SUPPLIED TEXT:
Saturday, July 11, 2009

Caritas in Veritate

Remember when papal encyclicals used to be kind of short and easy to read?

Me neither.

I did finally make it through this new one, though. On the external side of things, I've been disappointed with the Catholic reaction and enthralled by the Protestant response. Catholics are basically uncomfortable with what the Pope is saying and trying to downplay it. Protestants are soiling themselves in large numbers over the approach of the new-one-government-world-order and the rise of the papal AntiChrist. Not to mention that many find the concepts of solidarity and subsidiarity repugnant anyway.

For starters, I'm going to recommend that folks maybe go back and read my prior posts here and here. The latter discusses the Catholic definition of "common good," while the former gives a nutshell account of solidarity and subsidiarity. These terms will all be very important in understanding this encyclical.

For starters, the Pope revisits a lot of stuff from Deus Caritas Est. One would expect some measure of recapitulation here given that love is clearly a focus of this work as well. And yes, I'm going to play fast and loose with the Holy Father's order of things here. Back to love, though. We are reminded early on here that:

Without truth, charity degenerates into sentimentality. Love becomes an empty shell, to be filled in an arbitrary way. In a culture without truth, this is the fatal risk facing love. It falls prey to contingent subjective emotions and opinions, the word “love” is abused and distorted, to the point where it comes to mean the opposite.

This is where the truth part of the encyclical comes in:

Hence the need to link charity with truth not only in the sequence, pointed out by Saint Paul, of veritas in caritate (Eph 4:15), but also in the inverse and complementary sequence of caritas in veritate. Truth needs to be sought, found and expressed within the “economy” of charity, but charity in its turn needs to be understood, confirmed and practised in the light of truth. In this way, not only do we do a service to charity enlightened by truth, but we also help give credibility to truth, demonstrating its persuasive and authenticating power in the practical setting of social living. This is a matter of no small account today, in a social and cultural context which relativizes truth, often paying little heed to it and showing increasing reluctance to acknowledge its existence.

MATERIAL PROVIDED:
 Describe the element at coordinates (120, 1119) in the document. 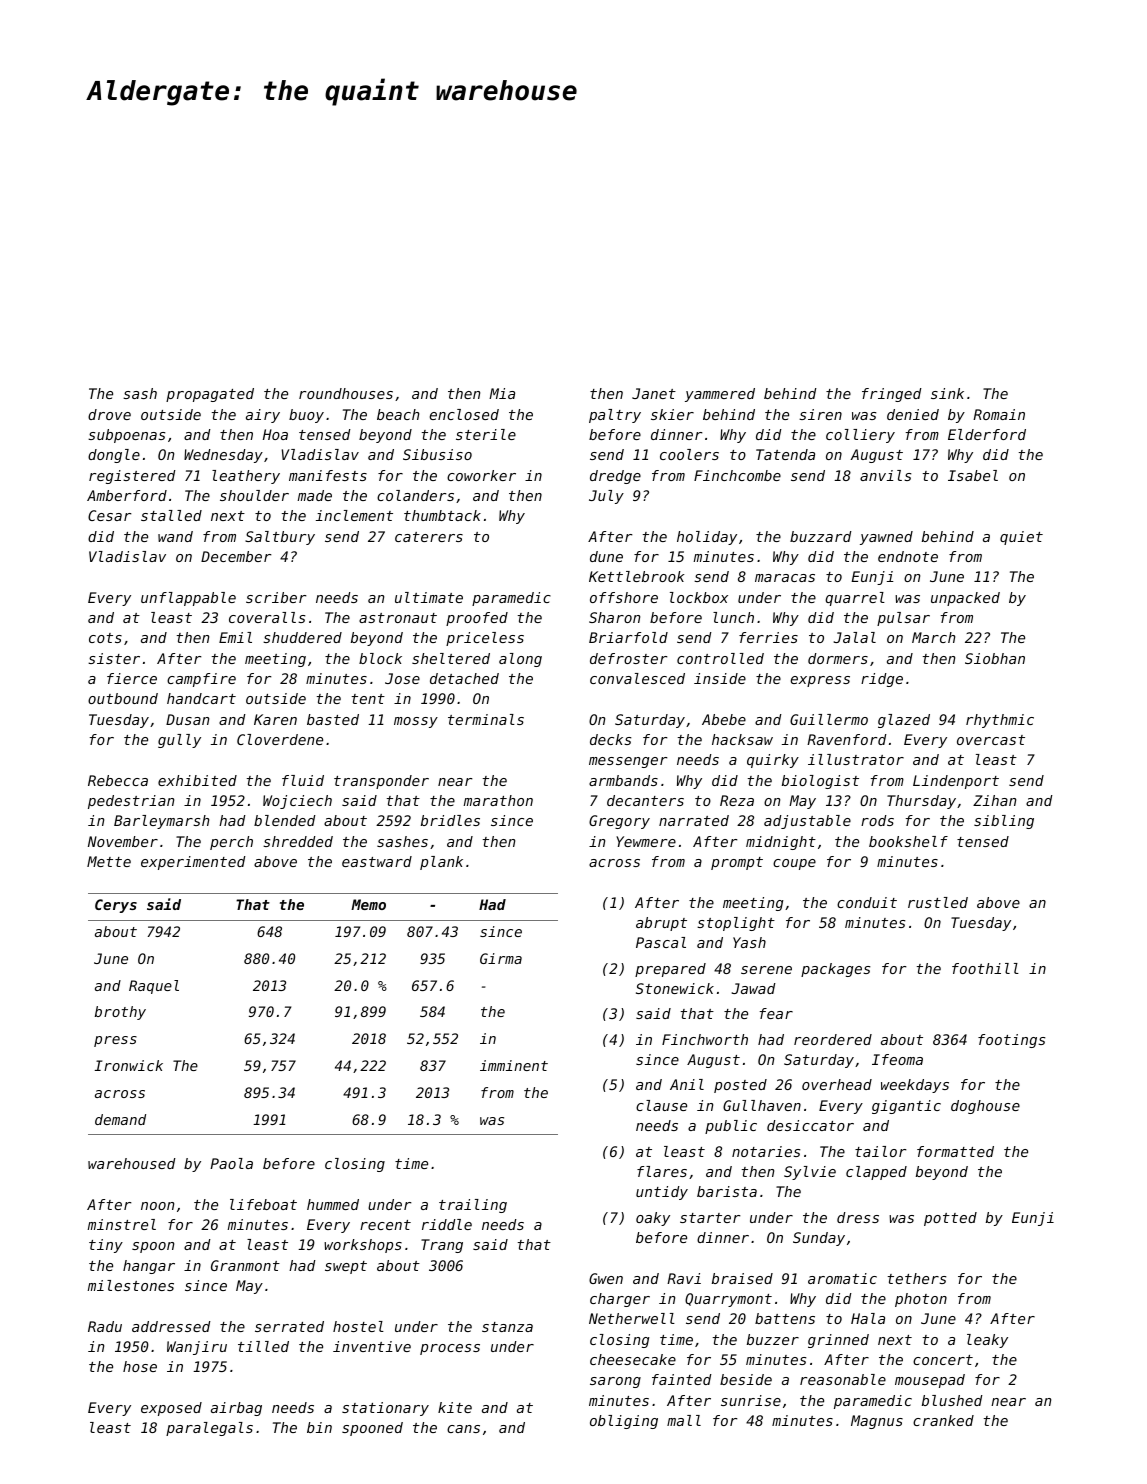

I see `demand` at that location.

STATED TASK A:
Using the blog post on Caritas in Veritate, please answer these questions:
(i) How does the post describe the Catholic reaction to the encyclical?
(ii) Material from which earlier encyclical does the Pope revisit a lot of?
(iii) According to the first quoted passage, what does charity degenerate into without truth?
STATED TASK B: Carry on the blog post about Caritas in Veritate from the point where it stops.

EXERCISE RESPONSE A:
(i) Catholics are basically uncomfortable with what the Pope is saying and are trying to downplay it.
(ii) Deus Caritas Est.
(iii) Sentimentality.

EXERCISE RESPONSE B:
Here's the deal. Truth is an objective and absolute reality. So it is with charity as well, especially if you are going to claim that God is love and that Christ is the Way, the Truth, and the Life. You can't just go around doing stuff to and for persons or the community or whoever and claim that it's an act of love just because you happen to think so. This is what we see in modern pro-abortion and euthanasia movements. See, starving people like Terri Schiavo to death is the ultimate act of love. So is killing these unwanted babies or these old people.

There are less extreme examples, though, and this is where the Pope really hits his stride. Lots of folks who proclaim the social justice basically limit it to giving people stuff. That's it. What is lost is that the Church's primary mission is to save souls. Giving people stuff is nice, and we are commanded to do so by God, but if you are tending to the spiritual and moral needs of the people, you aren't really loving them. Yeah, I'm looking at you liberation theology. What does it profit a man to gain the world and lose his soul? How much less if all the guy gets is soup, a sandwich, and maybe some money to get him through the week.

Point being, real charity has this truth to it that is going to keep those kinds of situations from happening.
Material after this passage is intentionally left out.